FROM EIR DAILY ALERT
Detailed Coverage of LaRouche Candidate Wieczorek in South Dakota
July 17, 2018 (EIRNS)—The Yankton, South Dakota Daily Press & Dakotan ran a detailed article on LaRouche movement candidate Ron Wieczorek today by Reilly Biel, introduced by a large photo of the farmer candidate. “Above all else,” it began, “Ron Wieczorek says he wants his grandchildren to have the best future possible available to them.” Biel identified Ron as “a Lyndon LaRouche Democrat running on the independent ticket.” Wieczorek explains that he is in the Democratic tradition of FDR and JFK, and the Republican tradition of Abraham Lincoln. “He is also an admirer of one-time South Dakota governor and three-term senator Peter Norbeck, who is known for his work investigating Wall Street after the crash of 1929.”
“We need more of that mentality again,” Wieczorek is quoted. Pointing to massive debt bubbles, he said:
“I don’t care whether you talk about student loan debt, car debt, or home mortgages; the corporate debt is totally out of control. We’ve got corporations borrowing money to buy their own stock to drive the market up. That’s a lunacy that shouldn’t be permitted to happen.”
The author writes that he “isn’t critical of President Trump’s recent tariffs.” Wieczorek describes the British free trade practices, and asks rhetorically, “How do you build a trade system based on looting your customer?” Then he zeros in on the American System: “This country was built on tariffs and duties. We didn’t have a Federal Reserve or income tax until the early 1900s. That’s when we did away with the parity system, except for that period under Roosevelt and Kennedy.”

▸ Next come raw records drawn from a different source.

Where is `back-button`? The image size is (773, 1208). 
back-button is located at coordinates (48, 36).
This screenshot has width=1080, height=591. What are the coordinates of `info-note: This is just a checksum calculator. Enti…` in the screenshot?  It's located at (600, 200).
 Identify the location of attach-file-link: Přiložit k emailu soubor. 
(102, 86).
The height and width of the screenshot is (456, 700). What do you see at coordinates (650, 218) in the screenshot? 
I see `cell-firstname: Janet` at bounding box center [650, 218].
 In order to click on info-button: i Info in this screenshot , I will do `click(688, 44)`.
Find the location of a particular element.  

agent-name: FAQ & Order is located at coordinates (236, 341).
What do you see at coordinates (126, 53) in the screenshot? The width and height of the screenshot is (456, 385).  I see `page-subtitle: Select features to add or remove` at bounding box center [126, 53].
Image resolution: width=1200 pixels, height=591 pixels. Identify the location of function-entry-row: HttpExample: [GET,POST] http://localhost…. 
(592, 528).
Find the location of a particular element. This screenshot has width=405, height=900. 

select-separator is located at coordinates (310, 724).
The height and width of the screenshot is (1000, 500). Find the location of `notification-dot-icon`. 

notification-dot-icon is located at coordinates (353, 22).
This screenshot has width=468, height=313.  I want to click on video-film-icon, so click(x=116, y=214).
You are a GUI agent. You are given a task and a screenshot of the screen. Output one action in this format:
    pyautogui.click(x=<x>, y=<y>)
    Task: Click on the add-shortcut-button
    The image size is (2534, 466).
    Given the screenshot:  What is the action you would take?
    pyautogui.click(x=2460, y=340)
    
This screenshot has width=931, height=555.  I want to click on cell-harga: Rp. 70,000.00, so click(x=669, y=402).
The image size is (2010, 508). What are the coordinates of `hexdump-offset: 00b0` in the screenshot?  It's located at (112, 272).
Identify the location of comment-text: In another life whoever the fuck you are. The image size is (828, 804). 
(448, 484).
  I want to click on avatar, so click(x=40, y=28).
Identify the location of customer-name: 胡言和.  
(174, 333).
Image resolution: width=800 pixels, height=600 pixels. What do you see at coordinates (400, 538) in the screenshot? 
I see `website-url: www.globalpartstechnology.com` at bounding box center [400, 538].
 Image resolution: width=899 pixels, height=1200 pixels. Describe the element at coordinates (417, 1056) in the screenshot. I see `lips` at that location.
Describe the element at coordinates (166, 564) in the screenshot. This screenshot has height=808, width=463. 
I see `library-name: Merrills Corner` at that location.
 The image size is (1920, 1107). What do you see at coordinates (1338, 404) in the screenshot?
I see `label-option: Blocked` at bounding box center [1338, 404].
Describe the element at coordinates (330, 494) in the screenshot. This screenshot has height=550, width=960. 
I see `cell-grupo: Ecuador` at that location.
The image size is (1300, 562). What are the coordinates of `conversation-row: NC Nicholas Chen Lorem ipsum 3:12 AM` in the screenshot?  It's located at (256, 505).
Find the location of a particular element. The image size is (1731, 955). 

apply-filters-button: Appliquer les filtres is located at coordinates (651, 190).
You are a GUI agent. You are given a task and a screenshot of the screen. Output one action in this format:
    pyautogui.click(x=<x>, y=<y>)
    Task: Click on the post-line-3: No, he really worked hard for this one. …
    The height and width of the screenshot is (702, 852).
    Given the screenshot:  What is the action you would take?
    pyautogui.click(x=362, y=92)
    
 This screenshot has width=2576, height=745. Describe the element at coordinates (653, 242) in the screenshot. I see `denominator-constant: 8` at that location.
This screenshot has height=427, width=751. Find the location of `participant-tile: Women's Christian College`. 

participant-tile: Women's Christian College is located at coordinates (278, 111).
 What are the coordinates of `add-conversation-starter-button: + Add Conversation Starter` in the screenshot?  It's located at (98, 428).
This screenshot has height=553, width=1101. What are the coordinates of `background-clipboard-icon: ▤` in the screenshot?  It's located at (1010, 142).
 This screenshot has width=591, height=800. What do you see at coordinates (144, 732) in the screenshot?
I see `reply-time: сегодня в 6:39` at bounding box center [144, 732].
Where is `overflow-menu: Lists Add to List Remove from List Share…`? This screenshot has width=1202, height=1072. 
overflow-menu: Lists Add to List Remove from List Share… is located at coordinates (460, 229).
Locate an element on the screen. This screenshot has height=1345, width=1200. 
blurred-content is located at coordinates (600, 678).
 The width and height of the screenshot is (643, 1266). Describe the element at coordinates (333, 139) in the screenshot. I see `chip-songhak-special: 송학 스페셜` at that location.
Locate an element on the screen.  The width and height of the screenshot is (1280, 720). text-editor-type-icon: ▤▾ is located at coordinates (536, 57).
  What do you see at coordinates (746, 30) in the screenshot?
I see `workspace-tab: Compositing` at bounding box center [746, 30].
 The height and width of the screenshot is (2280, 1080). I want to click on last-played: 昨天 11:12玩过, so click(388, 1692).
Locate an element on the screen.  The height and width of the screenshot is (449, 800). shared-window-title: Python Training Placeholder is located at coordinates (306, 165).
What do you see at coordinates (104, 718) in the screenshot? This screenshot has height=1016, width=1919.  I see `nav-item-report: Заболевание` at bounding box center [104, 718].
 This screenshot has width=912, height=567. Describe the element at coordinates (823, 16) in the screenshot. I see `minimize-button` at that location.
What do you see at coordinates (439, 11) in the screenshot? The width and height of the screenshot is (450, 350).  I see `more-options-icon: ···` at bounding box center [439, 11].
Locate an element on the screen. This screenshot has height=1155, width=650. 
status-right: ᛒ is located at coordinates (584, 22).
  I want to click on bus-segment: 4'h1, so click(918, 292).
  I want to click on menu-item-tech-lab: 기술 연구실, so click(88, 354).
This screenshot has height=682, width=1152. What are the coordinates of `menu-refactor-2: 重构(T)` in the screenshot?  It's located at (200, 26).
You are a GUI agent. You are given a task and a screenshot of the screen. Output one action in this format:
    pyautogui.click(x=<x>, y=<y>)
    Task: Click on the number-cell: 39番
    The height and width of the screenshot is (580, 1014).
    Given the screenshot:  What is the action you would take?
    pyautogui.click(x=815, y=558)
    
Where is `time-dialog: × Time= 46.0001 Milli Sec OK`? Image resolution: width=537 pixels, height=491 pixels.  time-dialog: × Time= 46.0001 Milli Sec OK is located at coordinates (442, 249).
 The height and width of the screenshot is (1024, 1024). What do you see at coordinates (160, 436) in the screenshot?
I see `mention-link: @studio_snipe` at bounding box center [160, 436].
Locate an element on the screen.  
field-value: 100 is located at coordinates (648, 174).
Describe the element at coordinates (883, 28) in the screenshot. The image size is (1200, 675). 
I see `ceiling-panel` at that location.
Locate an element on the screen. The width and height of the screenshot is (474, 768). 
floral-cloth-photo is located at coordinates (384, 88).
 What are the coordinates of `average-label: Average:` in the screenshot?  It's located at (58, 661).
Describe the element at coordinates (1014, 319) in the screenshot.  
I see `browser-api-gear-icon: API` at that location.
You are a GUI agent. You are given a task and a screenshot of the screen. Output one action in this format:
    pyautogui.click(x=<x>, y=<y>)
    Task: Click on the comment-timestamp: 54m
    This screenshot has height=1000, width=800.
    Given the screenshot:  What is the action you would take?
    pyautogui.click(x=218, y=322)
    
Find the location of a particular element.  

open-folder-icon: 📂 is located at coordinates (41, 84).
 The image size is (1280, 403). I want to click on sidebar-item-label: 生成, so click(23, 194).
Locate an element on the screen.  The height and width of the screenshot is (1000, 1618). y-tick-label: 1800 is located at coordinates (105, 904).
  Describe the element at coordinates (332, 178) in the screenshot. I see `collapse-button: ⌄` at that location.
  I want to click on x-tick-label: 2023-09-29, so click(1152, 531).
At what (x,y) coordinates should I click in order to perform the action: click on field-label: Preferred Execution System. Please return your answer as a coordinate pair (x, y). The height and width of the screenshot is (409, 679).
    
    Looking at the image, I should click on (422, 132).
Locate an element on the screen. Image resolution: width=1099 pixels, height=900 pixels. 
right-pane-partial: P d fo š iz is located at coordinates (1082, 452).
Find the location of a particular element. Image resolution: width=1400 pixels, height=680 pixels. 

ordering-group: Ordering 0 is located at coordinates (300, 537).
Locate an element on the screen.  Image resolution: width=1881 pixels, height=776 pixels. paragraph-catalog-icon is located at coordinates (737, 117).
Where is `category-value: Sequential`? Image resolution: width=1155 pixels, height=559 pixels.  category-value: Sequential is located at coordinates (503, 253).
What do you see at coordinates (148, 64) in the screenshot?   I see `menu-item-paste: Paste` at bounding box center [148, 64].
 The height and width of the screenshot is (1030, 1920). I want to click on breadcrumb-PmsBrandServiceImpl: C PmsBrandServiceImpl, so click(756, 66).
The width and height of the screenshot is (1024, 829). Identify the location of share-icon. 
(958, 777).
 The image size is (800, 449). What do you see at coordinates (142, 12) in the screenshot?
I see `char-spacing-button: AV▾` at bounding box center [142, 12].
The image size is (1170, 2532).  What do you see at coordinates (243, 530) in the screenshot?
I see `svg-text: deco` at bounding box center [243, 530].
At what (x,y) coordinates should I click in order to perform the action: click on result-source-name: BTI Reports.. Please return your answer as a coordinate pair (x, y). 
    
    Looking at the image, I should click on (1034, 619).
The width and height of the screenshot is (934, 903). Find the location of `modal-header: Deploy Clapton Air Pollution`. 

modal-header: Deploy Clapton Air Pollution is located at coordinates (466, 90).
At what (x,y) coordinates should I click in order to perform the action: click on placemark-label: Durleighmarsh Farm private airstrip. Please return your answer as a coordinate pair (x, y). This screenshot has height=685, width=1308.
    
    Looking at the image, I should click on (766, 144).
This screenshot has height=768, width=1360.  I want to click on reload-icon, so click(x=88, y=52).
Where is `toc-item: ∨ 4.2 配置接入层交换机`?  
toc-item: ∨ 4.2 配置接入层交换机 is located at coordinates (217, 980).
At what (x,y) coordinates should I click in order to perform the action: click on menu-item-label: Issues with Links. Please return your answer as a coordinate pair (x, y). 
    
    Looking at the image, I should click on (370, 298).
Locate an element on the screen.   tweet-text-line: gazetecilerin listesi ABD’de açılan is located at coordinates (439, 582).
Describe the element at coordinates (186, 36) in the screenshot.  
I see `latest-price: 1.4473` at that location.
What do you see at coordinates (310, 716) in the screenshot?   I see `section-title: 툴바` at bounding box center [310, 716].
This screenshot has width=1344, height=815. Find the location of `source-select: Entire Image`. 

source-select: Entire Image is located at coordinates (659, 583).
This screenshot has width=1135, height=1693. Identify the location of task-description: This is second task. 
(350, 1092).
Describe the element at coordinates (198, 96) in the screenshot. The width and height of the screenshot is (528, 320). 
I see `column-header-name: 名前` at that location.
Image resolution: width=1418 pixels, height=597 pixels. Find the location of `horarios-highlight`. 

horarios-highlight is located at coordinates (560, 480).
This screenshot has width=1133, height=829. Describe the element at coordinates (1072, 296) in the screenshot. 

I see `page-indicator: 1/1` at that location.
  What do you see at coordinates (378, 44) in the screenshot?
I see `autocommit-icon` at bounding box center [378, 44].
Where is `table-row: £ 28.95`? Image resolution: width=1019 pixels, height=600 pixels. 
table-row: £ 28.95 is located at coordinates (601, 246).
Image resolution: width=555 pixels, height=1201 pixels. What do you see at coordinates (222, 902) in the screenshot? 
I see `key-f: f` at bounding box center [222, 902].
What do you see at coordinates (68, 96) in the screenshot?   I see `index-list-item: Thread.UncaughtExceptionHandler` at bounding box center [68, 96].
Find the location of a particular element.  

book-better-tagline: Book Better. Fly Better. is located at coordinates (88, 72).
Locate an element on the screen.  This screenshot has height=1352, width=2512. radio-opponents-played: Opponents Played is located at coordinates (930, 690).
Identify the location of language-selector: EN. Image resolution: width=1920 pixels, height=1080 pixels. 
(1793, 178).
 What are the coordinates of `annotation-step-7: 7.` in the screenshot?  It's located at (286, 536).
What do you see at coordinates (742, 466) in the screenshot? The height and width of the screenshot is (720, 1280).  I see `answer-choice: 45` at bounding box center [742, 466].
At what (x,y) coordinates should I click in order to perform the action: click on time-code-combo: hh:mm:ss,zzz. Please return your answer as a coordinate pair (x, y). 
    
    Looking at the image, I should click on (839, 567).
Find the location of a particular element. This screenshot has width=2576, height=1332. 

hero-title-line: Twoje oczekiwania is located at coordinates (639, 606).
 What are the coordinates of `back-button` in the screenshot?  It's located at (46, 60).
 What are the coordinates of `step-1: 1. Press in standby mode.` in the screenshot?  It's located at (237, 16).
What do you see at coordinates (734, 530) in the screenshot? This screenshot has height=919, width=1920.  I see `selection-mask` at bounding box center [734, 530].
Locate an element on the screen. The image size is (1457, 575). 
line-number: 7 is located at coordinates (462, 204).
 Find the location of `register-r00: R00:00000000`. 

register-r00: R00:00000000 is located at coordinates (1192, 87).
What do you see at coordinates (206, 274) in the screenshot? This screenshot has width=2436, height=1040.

The Daily Press reported that
“Instead of alienating people, Wieczorek seeks to establish friendly relations with other nations in an effort to prevent potential conflicts down the road. He practiced this in the early 1990s when he organized shipments of milk powder to Baghdad. ... ‘I didn’t want those young kids to be the enemies of my grandchildren.’ ”
The author says,
“For years, he has been passionate about reinstating the Glass-Steagall Act, a piece of legislation that prevented the undue diversion of funds into speculative operations. Its repeal in 1999 has had disastrous consequences that led to the Great Recession of 2008-2009, he said.”
Then Wieczorek is directly quoted:
“Today, we have international bankers telling our government what to do.... They’re not representatives of the people. The representatives are supposed to be guys like me who are going to Washington. That has to happen, or we will lose our country, and my grandchildren deserve a future.”